Avec plus d’un milliard de pertes en 2018, le groupe Auchan Holding, qui regroupe les magasins Auchan, la banque Oney et la foncière Ceetrus est en bien mauvaise posture. L’association Familiale Mulliez (AFM) affirme que ces résultats insatisfaisants sont dus aux dépréciations d’actifs, principalement dans son pole distribution qui représente tout de même prêt de 80% du chiffre d’affaires. Le fait est que les supermarchés en général sont en déclin et que le groupe n’a pas su prendre le virage à temps alors que le secteur est en pleine mutation.

La fin des supermarchés ?

Depuis quelques années déjà, les modes de consommation ont changés, les clients sont mieux informés et ils deviennent de plus en plus exigeants. Fini de mettre dans son assiette tout et n’importe quoi pourvu que ce ne soit pas trop cher. Le consommateur est attentif à la provenance du produit, privilégiant le circuit court, les produits de qualité, le bio et ils sont prêt à mettre la main au porte monnaie pour cela. Les grandes surfaces qui basaient toute leur communication sur les prix bas et se menaient une véritable concurrence en ce sens doivent réinventer toute leur stratégie commerciale.
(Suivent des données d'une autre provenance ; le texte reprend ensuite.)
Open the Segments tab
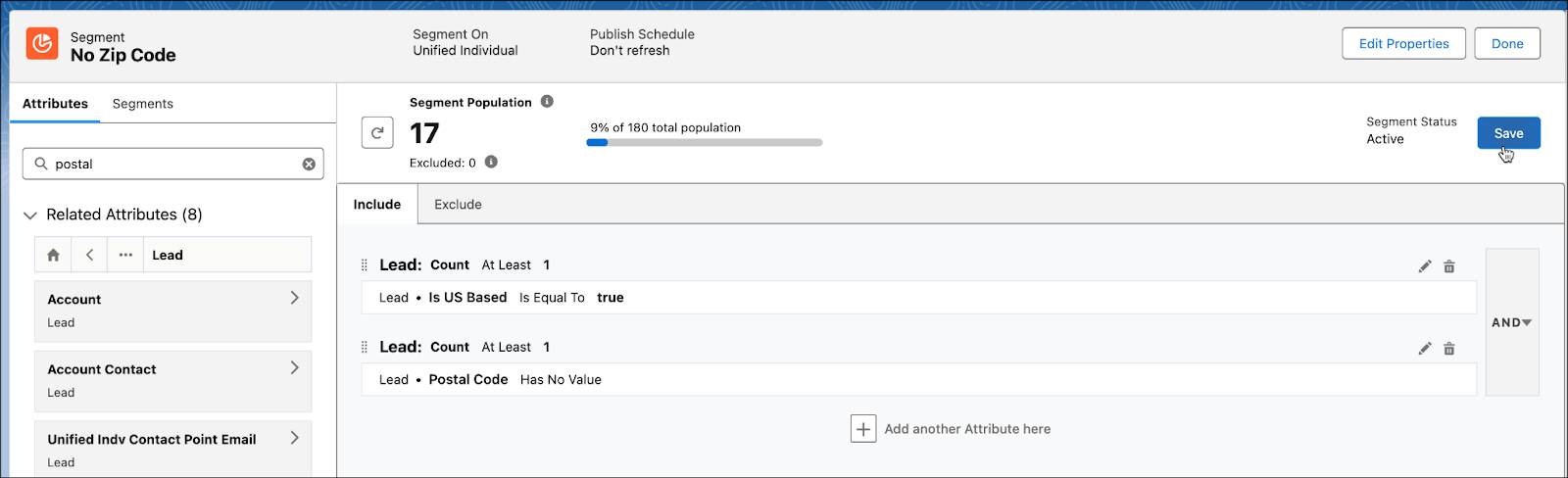 click(142, 103)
Pendant ce temps, beaucoup ont déserté les allées des magasins pour un retour aux commerces de proximité. Des concurrents comme Carrefour, ont su prendre le train en marche et opèrent de grands changements dans leur processus de vente, dans la présentation des produits, dans la communication afin de tendre vers la recherche de la clientèle a savoir la qualité avant le prix. Auchan a tardé, maintenant il va falloir mettre les bouchées doubles pour rattraper au risque de tout voir s’effondrer.

Une stratégie drastique

Plus le temps de traîner, Edgard Bonte, nouveau président du directoire de la holding, affirme devoir en passer par des arbitrages et des renoncements.

Le groupe a déjà céder prêt de la moitié de ses parts d’Oney banque au groupe BPCE. Les investissements vont être réduits de moitié et dans le même temps une analyse complète des magasins va être effectuée afin d’estimer les pertes et de pouvoir soit redresser soit réformer.
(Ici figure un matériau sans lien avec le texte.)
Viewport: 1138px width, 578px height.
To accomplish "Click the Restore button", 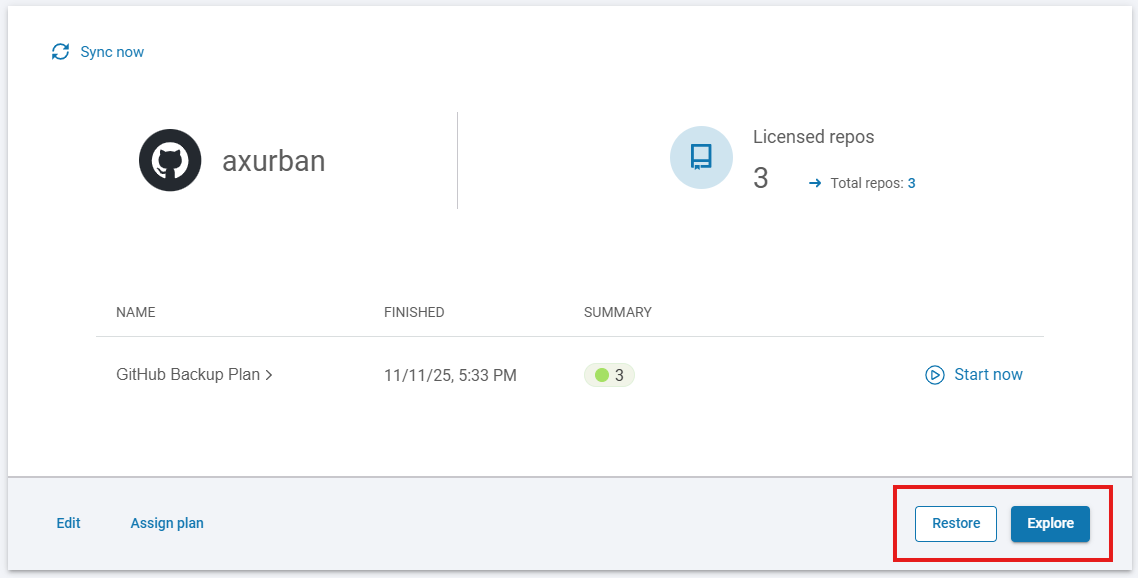I will 955,523.
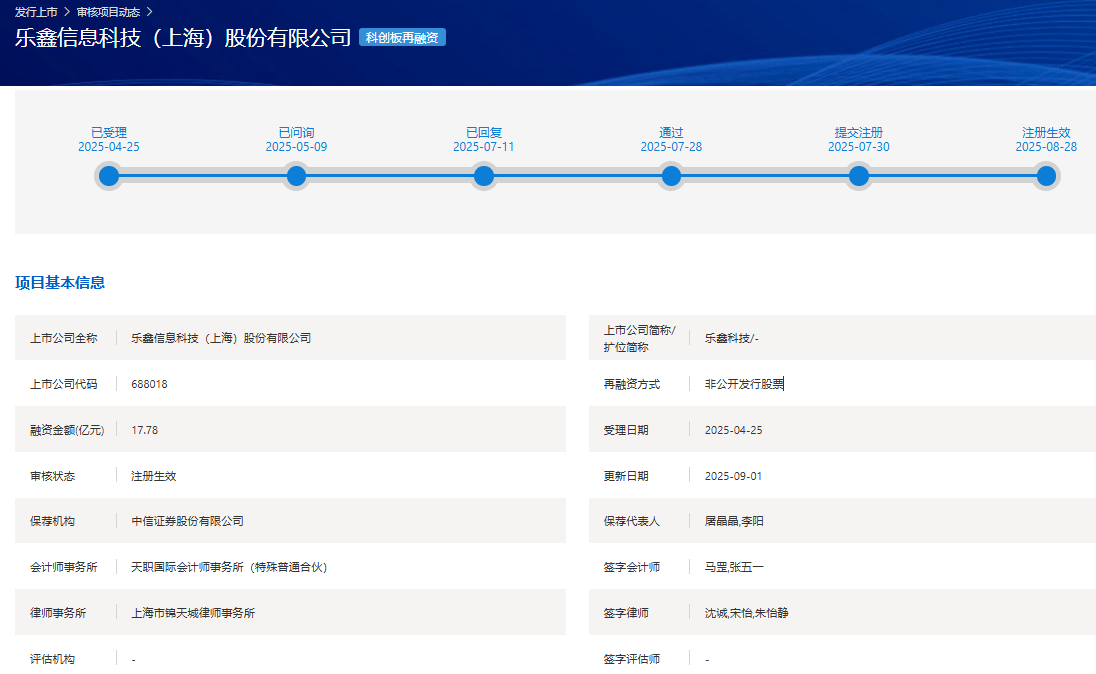The width and height of the screenshot is (1096, 674).
Task: Click the 通过 timeline circle node
Action: [671, 177]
L’idée étant de regrouper les différentes structures (drive, supermarchés) dans ce qu’on appelle les « zones de vie », pour répondre au besoin de proximité et de services.

Les résultats sont attendus à court terme et aucun plan de licenciement n’est envisagé à l’heure actuelle en France. Les salariés du groupe montrent pourtant une certaine inquiétude quand à la pérennité de leur emploi face à cette nouvelle crise dans un contexte politique extrêmement tendu.